Robotic Gloves Give Workers A Stronger Grip With Less Effort
In 2012, General Motors and NASA developed a technology that could be used by both auto workers and astronauts aboard the International Space Station. Using actuators, artificial tendons, and sensors to mimic and multiply the function of the human hand, the battery-powered RoboGlove was designed to alleviate the stress and muscle fatigue of repetitive mechanical work in space.

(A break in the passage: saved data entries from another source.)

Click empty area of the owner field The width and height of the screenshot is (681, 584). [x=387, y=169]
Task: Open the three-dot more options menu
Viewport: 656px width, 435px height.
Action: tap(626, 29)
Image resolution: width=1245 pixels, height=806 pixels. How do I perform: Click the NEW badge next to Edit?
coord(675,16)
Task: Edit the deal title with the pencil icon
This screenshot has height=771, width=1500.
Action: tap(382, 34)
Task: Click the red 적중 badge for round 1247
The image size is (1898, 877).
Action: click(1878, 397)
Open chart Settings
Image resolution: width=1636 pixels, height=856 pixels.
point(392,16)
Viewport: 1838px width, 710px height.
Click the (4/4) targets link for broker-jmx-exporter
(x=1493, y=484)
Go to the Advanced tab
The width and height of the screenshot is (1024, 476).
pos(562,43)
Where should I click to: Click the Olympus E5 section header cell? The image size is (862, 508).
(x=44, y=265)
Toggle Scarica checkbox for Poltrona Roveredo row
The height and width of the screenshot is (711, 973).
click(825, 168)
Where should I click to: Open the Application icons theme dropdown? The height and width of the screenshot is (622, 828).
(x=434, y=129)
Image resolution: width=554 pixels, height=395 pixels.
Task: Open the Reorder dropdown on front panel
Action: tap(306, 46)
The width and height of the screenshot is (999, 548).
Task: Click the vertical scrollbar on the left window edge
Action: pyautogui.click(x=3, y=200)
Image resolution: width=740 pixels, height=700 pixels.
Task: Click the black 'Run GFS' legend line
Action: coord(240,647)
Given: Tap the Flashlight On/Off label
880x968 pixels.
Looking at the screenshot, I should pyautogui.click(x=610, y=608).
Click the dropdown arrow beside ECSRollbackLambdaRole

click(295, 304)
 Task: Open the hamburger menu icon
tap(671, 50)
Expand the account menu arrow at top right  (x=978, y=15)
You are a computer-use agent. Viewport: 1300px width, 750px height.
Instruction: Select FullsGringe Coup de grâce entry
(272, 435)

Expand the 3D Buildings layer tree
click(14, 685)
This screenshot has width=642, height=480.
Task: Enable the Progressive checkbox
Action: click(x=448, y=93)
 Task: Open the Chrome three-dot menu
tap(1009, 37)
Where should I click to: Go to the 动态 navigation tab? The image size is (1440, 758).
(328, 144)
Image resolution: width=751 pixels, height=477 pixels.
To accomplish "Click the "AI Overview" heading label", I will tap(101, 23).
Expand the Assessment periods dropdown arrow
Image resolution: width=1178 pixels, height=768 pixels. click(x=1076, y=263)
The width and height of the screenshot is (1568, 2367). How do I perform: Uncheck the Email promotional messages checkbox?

Now, according to The Verge, GM has licensed the RoboGlove to BioservovTechnologies, a Swedish medical tech company, so that it can finally be used to help workers here on Earth.
Bioservo will fuse the RoboGlove technology with its own Soft Extra Muscle (SEM) Glove technology in order to make gloves for industrial use, according a press release from GM. "Combining the best of three worlds—space technology from NASA, engineering from GM and medtech from Bioservo—in a new industrial glove could lead to industrial scale use of the technology," Tomas Ward, CEO of Bioservo Technologies, said.
In the video above, GM Robotics Engineer Marty Linn demonstrates how the RoboGlove works at different levels of strength, from a "vice grip" on heavy objects, to a lighter touch on a fragile egg. Next up for the developers: refining the technology in order to make it available for a wider range of uses.